#### Material supplied
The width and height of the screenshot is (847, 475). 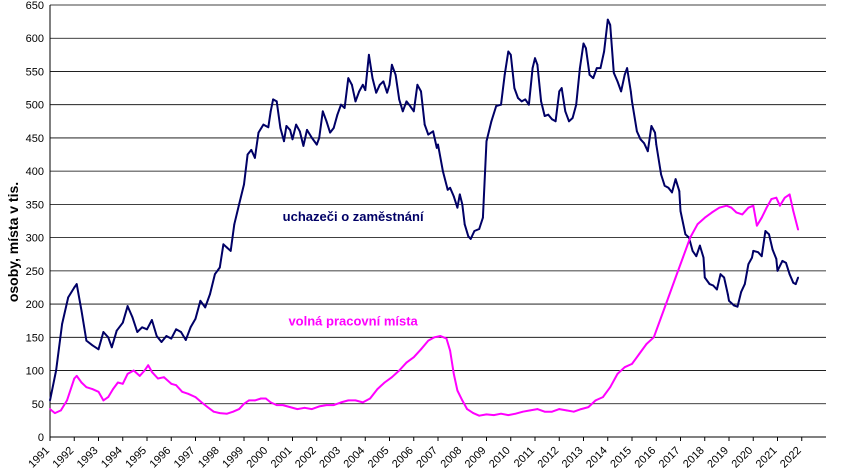 What do you see at coordinates (670, 458) in the screenshot?
I see `x-tick-label: 2017` at bounding box center [670, 458].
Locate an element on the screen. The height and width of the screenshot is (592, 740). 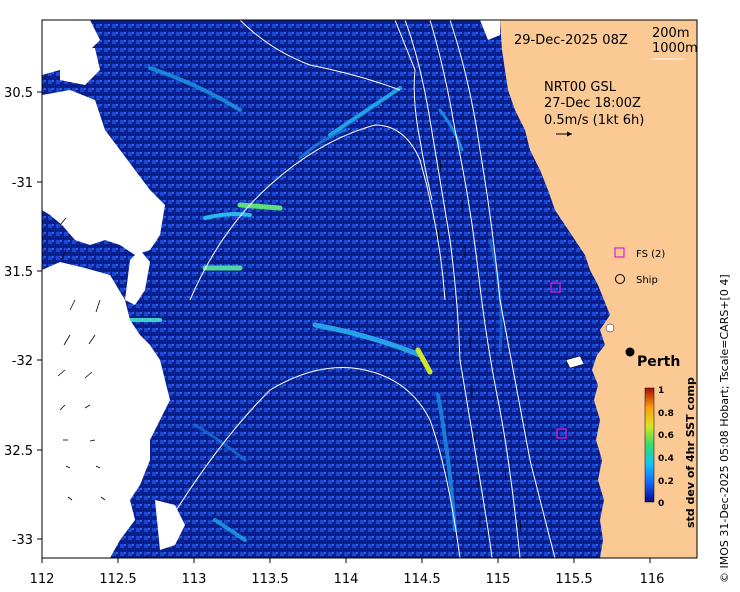
x-tick-label: 115 is located at coordinates (498, 580).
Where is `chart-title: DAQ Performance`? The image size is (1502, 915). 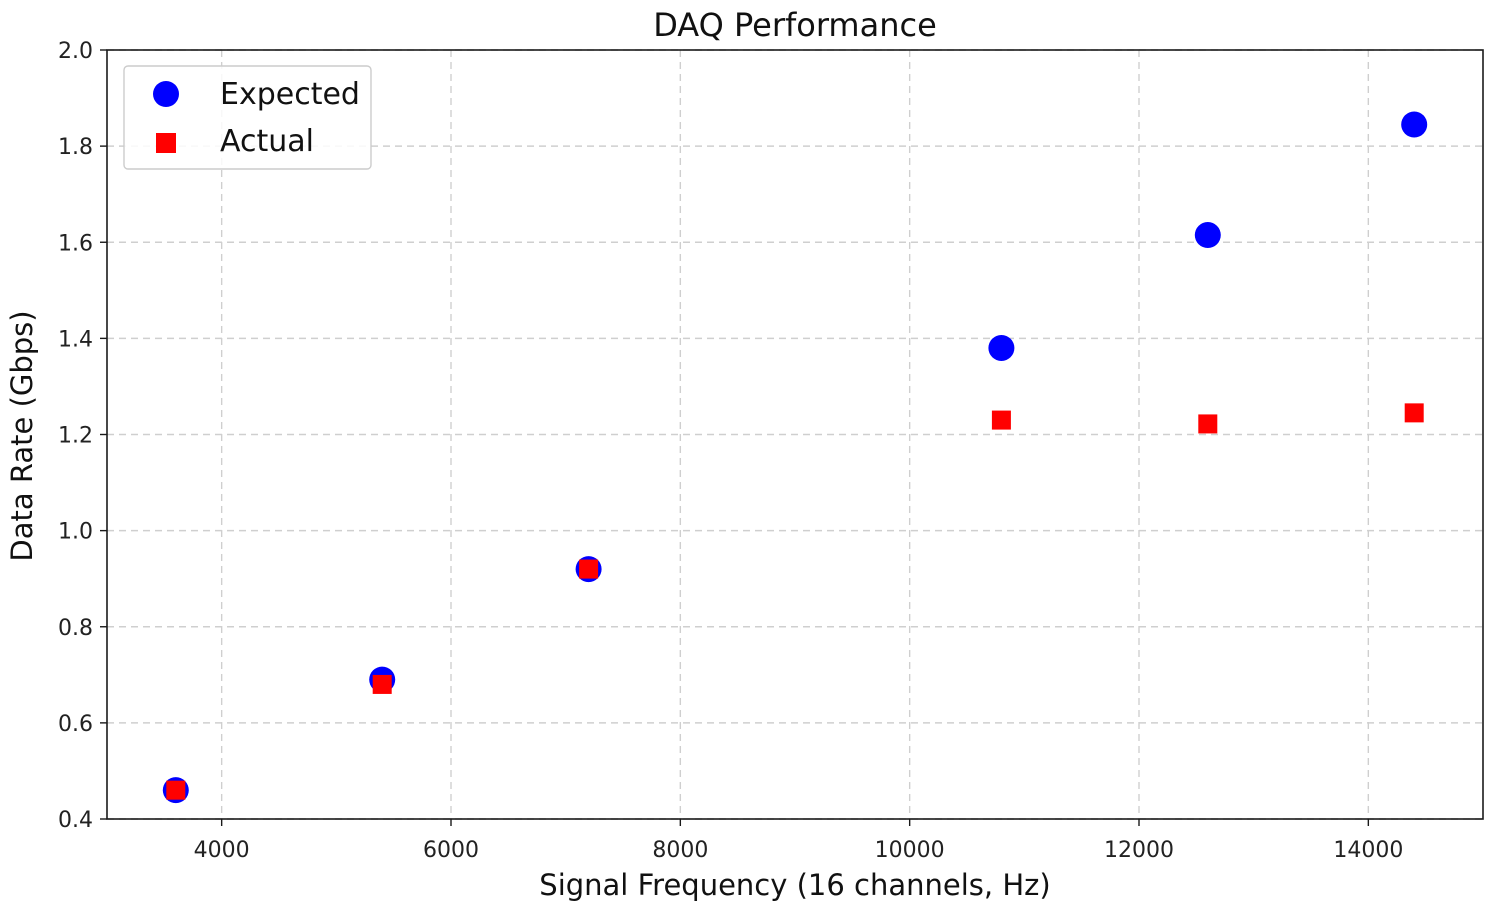
chart-title: DAQ Performance is located at coordinates (795, 25).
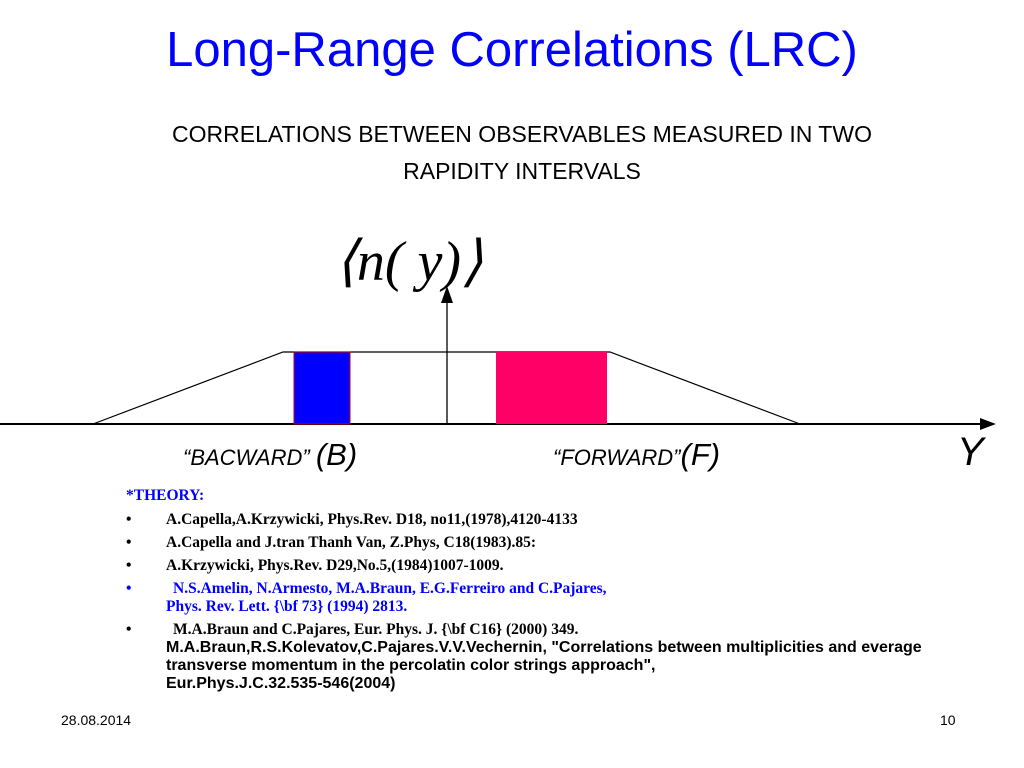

#### Job item
Retype everything from the line containing "is (1502, 915)." down to the end of the material, and leave the pictures out.

#### Written solution
Where is `chart-title: DAQ Performance`? The image size is (1502, 915). 
chart-title: DAQ Performance is located at coordinates (795, 25).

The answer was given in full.